Fast 40 Millionen Menschen weltweit können ab dem 1. Januar 2016 keine sicheren https-Webseiten mehr ansurfen, weil ihre veralteten Browser den modernen Verschlüsselungsstandard nicht unterstützen. [...]
Ab dem 1. Januar 2016 werden Besitzer von mehr als fünf Jahre alten Mobiltelefonen oder Rechnern Probleme beim Surfen im Web bekommen, wie Buzzfeed meldet, weil sie Browser verwenden, die nur einen alten Verschlüsselungsstandard unterstützen.
Unter anderem können die Betroffenen im neuen Jahr nicht mehr die zertifizierten und verschlüsselten Webseiten von Facebook, Google oder Twitter ansurfen und auch kein Online-Banking mehr machen. Betroffen von dem Problem dürften vor allem Internetnutzer in der dritten Welt und in Schwellenländern sein, weil in den Industrieländern kaum noch jemand ein fünf Jahre altes Gerät benutzen dürfte.
Der Grund liegt in der Technik begründet, wie Webseiten dem Nutzer anzeigen, dass sie sicher sind. Konkret geht es also um die Technik, die hinter dem „https“ und dem grünen Schlosssymbol in der Adressleiste des Browsers steckt. Diese Symbole zeigen an, dass eine Webseite auf ihre Identität überprüft wurde und als zertifiziert gelten kann (dafür dienen Zertifikate, die von einer Zertifizierungsstelle ausgestellt werden). Der Besucher der Webseite sieht daran, dass er wirklich bei Google, Facebook oder seiner Bank gelandet ist und nicht auf einer gefälschten Hackerseite. Zudem werden die zwischen Server und Browser ausgetauschten Daten verschlüsselt (Ende-zu-Ende-Verschlüsselung). Dies erfolgt über SSL und dessen Nachfolger TLS.
Damit sind wir bei dem Problem angelangt, das viele Nutzer älterer Mobilfunkgeräte und PCs am 1.1.2016 eiskalt erwischen könnte. Denn die für SSL/TLS-Zertifikate immer noch verwendete Verschlüsselungsmethode SHA-1 gilt als unsicher und bald knackbar (das SHA steht für Secure Hash Algorithm). Deshalb will das CA/Browser-Forum, der Zusammenschluss von Firmen, die sich um die Verschlüsselungsstandards kümmert, den Hash-Algorithmus SHA-1 ab dem 1. Januar 2016 um Mitternacht nicht mehr unterstützen und keine SHA-1-Zertifikate mehr ausgeben.

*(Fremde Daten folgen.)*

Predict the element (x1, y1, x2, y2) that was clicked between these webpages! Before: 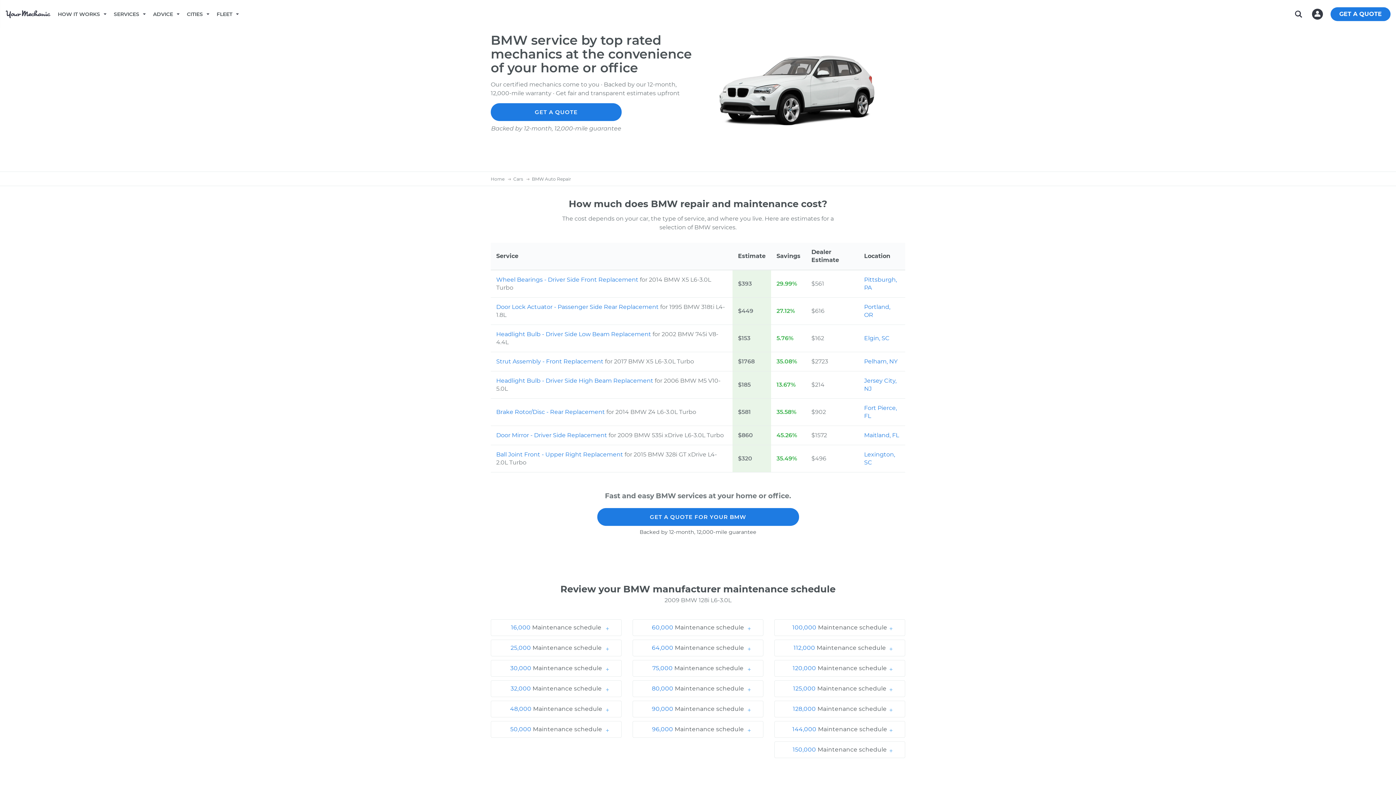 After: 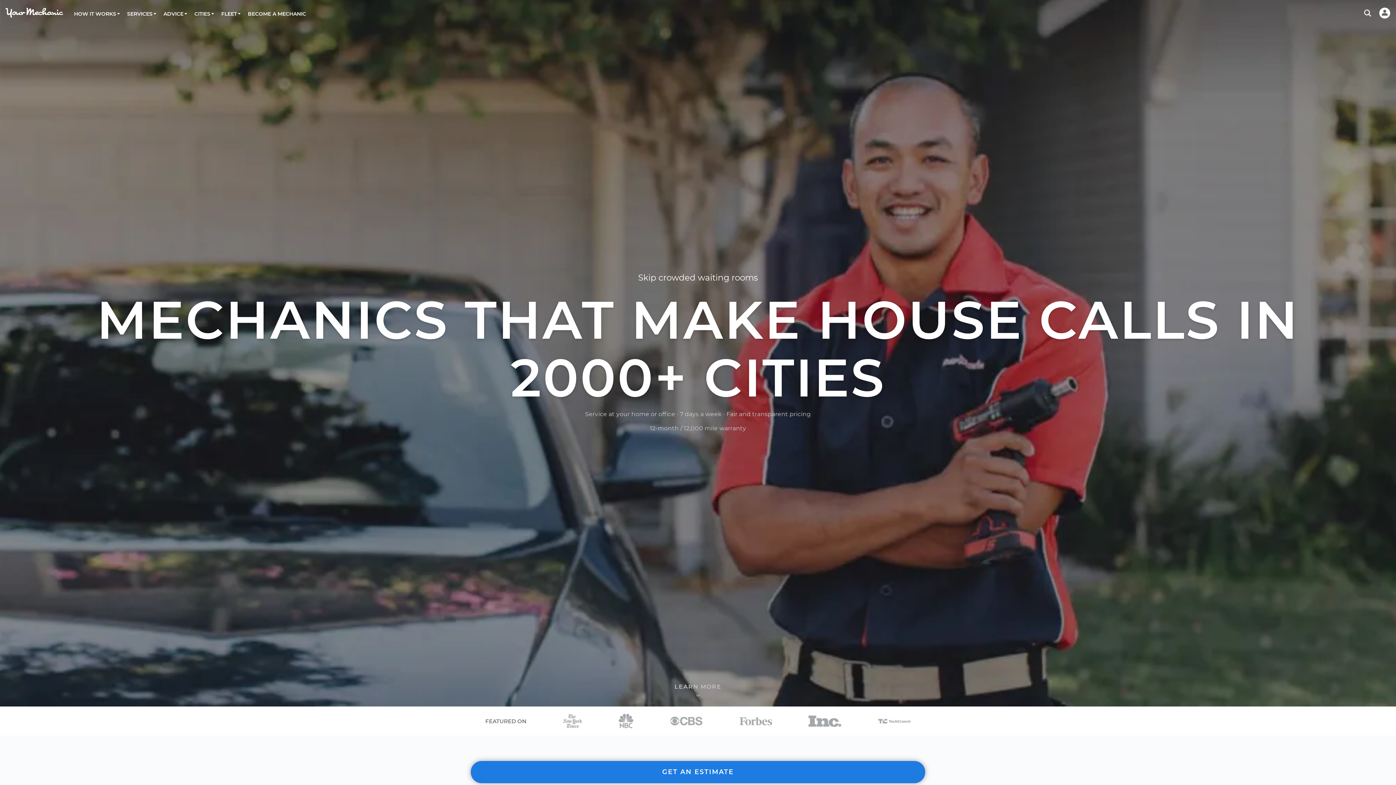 Action: bbox: (490, 176, 505, 181) label: Home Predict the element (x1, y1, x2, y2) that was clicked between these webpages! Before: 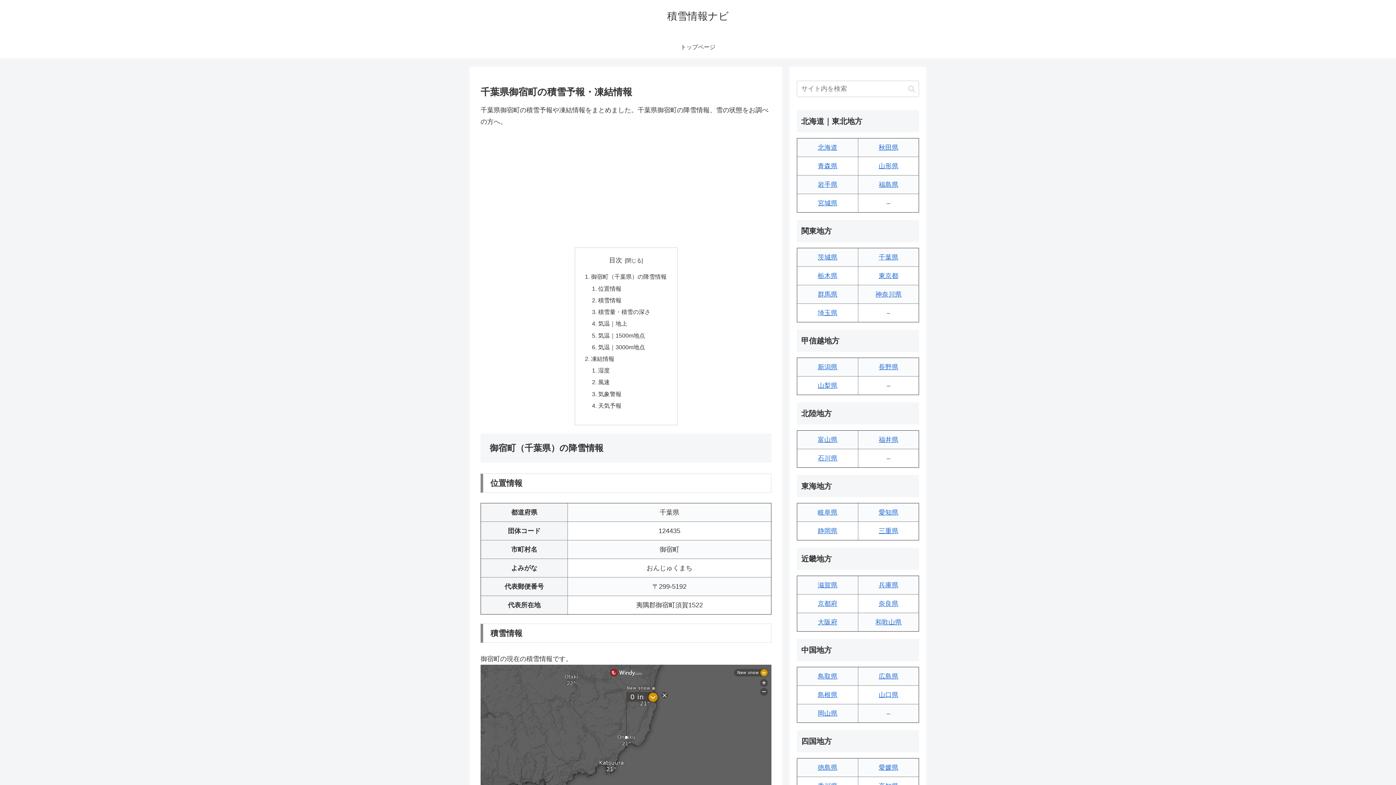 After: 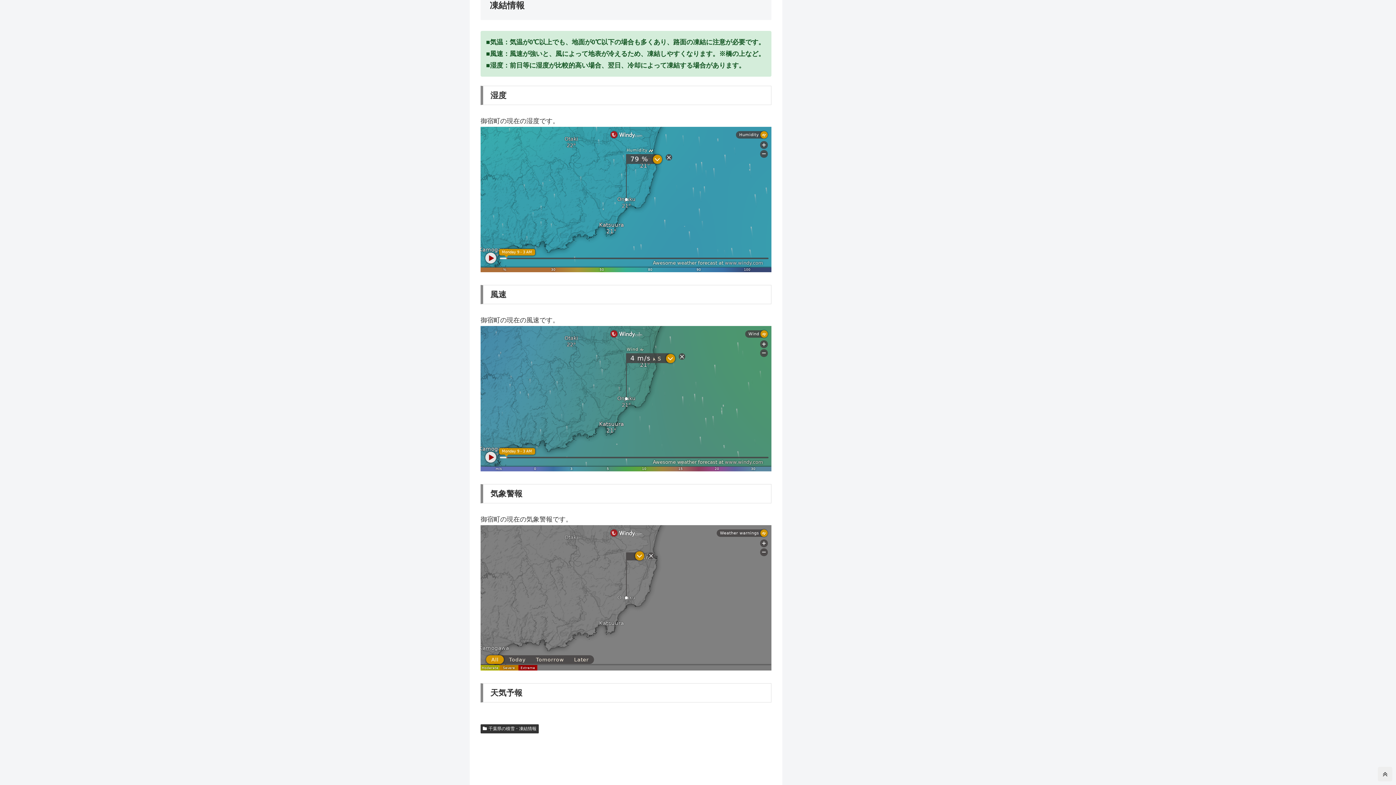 Action: bbox: (591, 355, 614, 362) label: 凍結情報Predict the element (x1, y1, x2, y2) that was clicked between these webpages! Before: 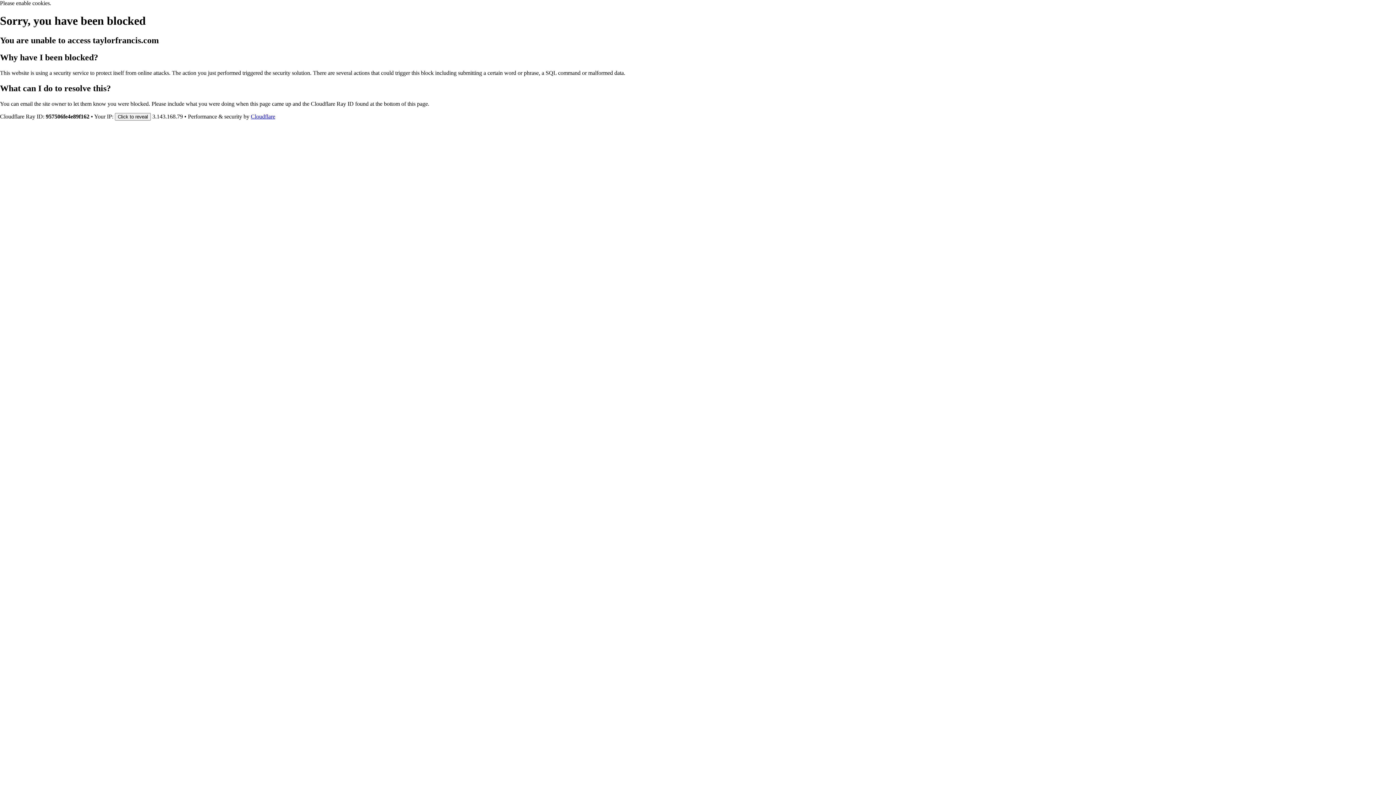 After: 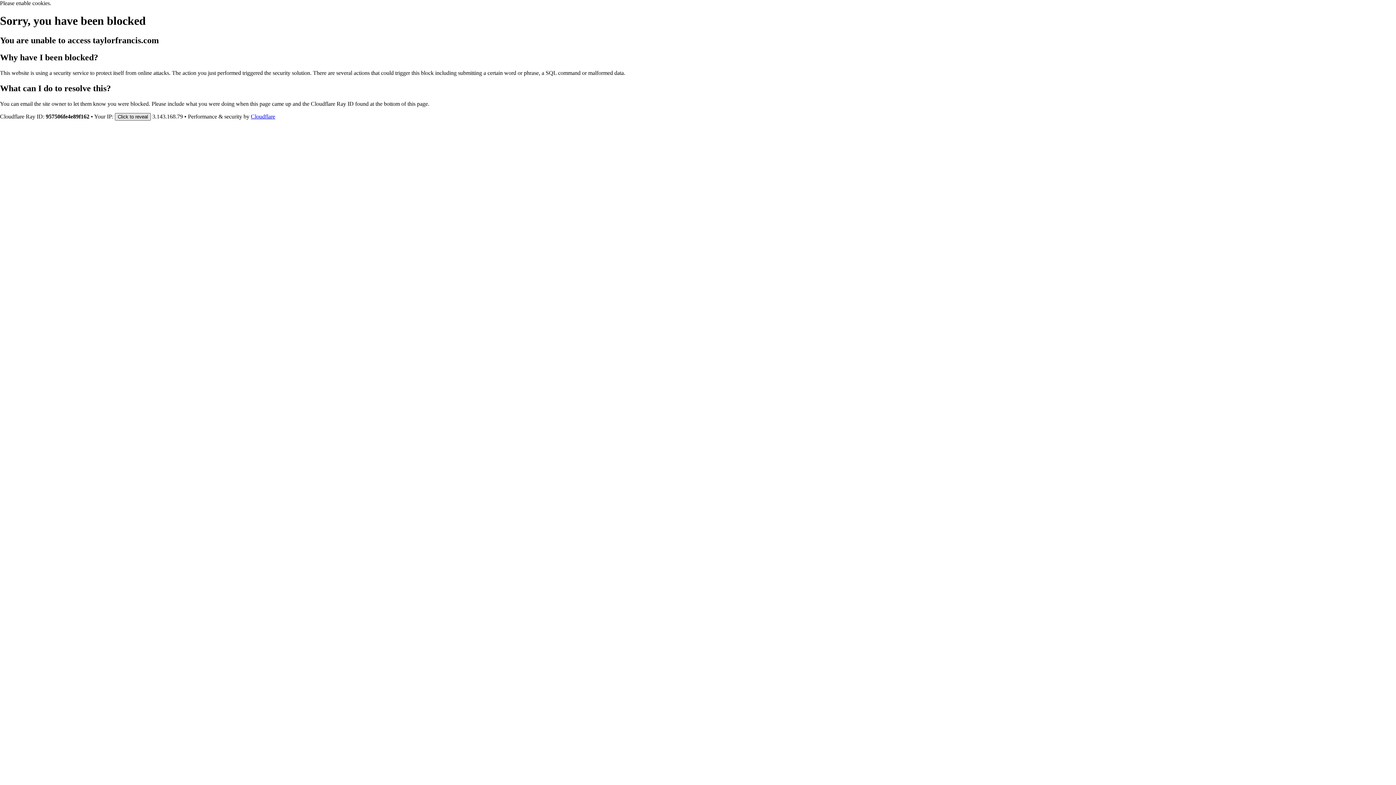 Action: label: Click to reveal bbox: (114, 112, 150, 120)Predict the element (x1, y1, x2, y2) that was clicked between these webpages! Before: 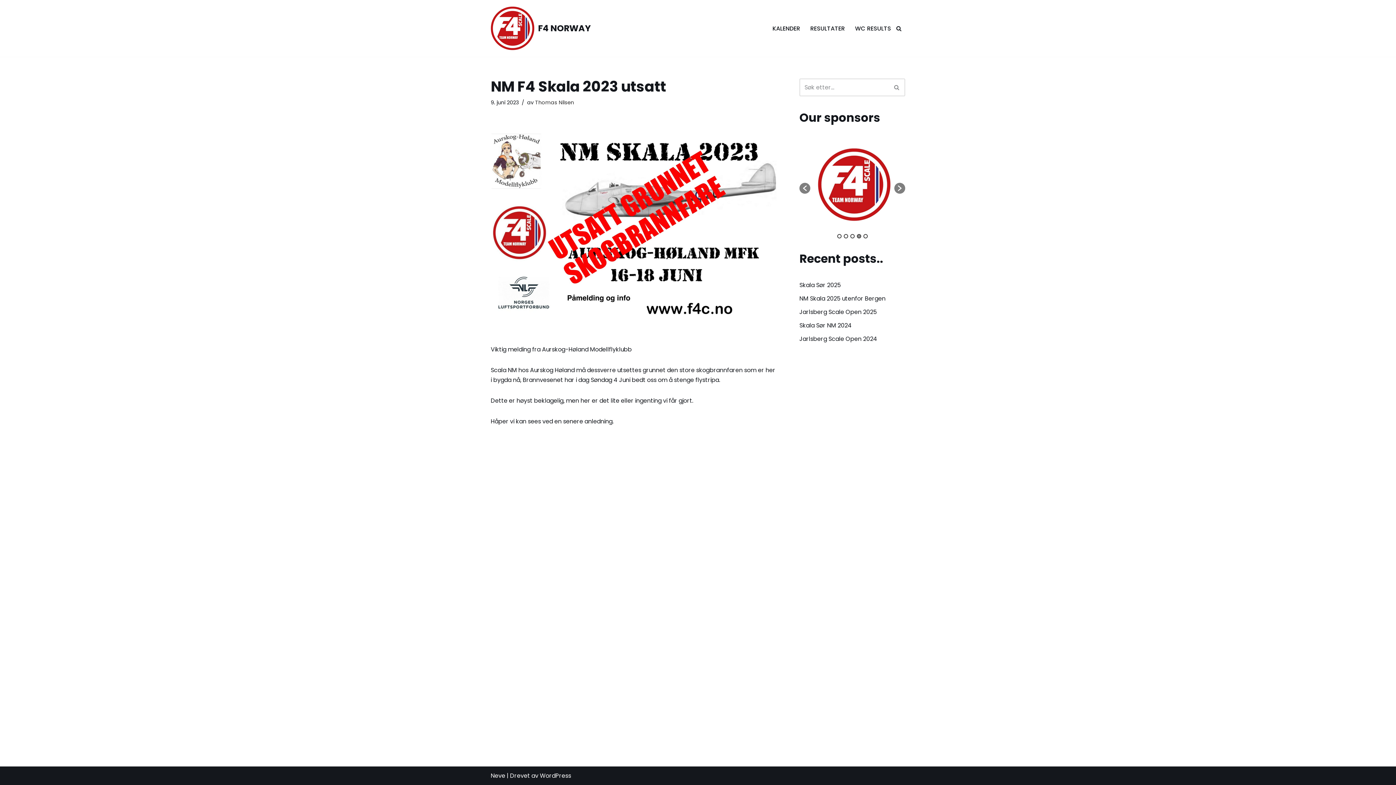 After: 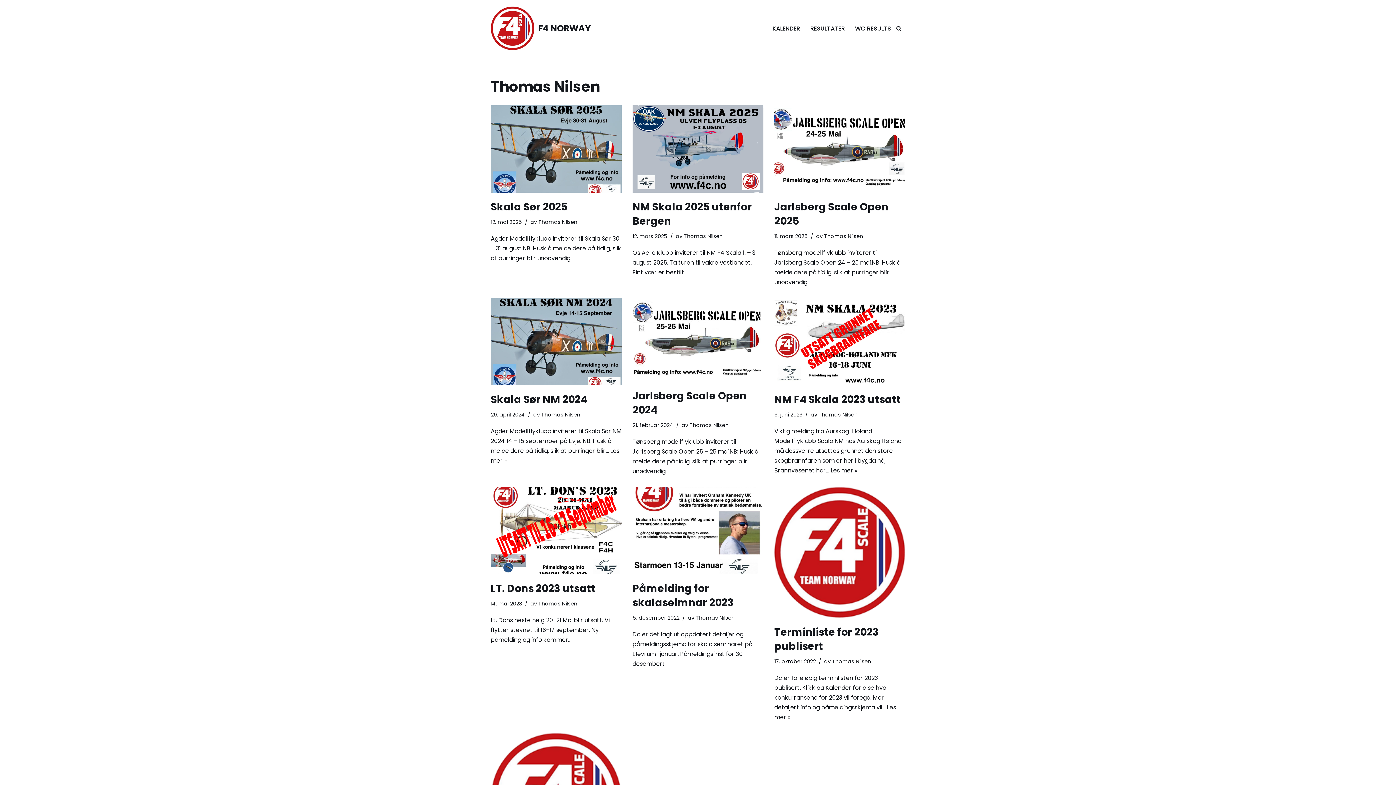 Action: bbox: (535, 98, 574, 106) label: Thomas Nilsen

Stattdessen gibt es nur noch die stärker verschlüsselten SHA-2-Zertifikate.
Experten gehen davon aus, dass durch das Abschalten von SHA-1 vier bis fünf Prozent der Nutzer außerhalb von Nordamerika und Europa vom sicheren Internet abgeschnitten werden könnten, weil die Browser auf ihren Geräten nur SHA-1 unterstützen. In Ägypten sollen 4,8 Prozent der Nutzer betroffen sein, in China sogar über sechs Prozent. Alles zusammen könnten 37 Millionen Menschen weltweit nicht mehr sicher surfen können.
Alex Stamos, Facebook Chief Security Officer, kritisiert diesen harten Umstieg und fordert, dass das CA/Browser-Forum einige Änderungen vornimmt. Facebook schlägt zum Beispiel vor, dass ältere Browser ein SHA-1-Zertifikat bekommen sollen und neuere Browser ein SHA-2-Zertifikat.
Beim CA/Browser-Forum zeigt man durchaus Verständnis für das Problem. Allerdings müssten sich alle wichtigen Browser-Hersteller auf eine einheitliche Vorgehensweise einigen, also Google, Microsoft, Apple und Mozilla. Diese räumen SHA-1 aber anscheinend für das Jahr 2016 noch eine Übergangsfrist ein. So werden die gängigen Browser während des Jahres 2016 dem Nutzer eine Warnung anzeigen, wenn ein SHA-1-Zertifikat verwendet wird.
* Hans-Christian Dirscherl ist Redakteur der PC-Welt.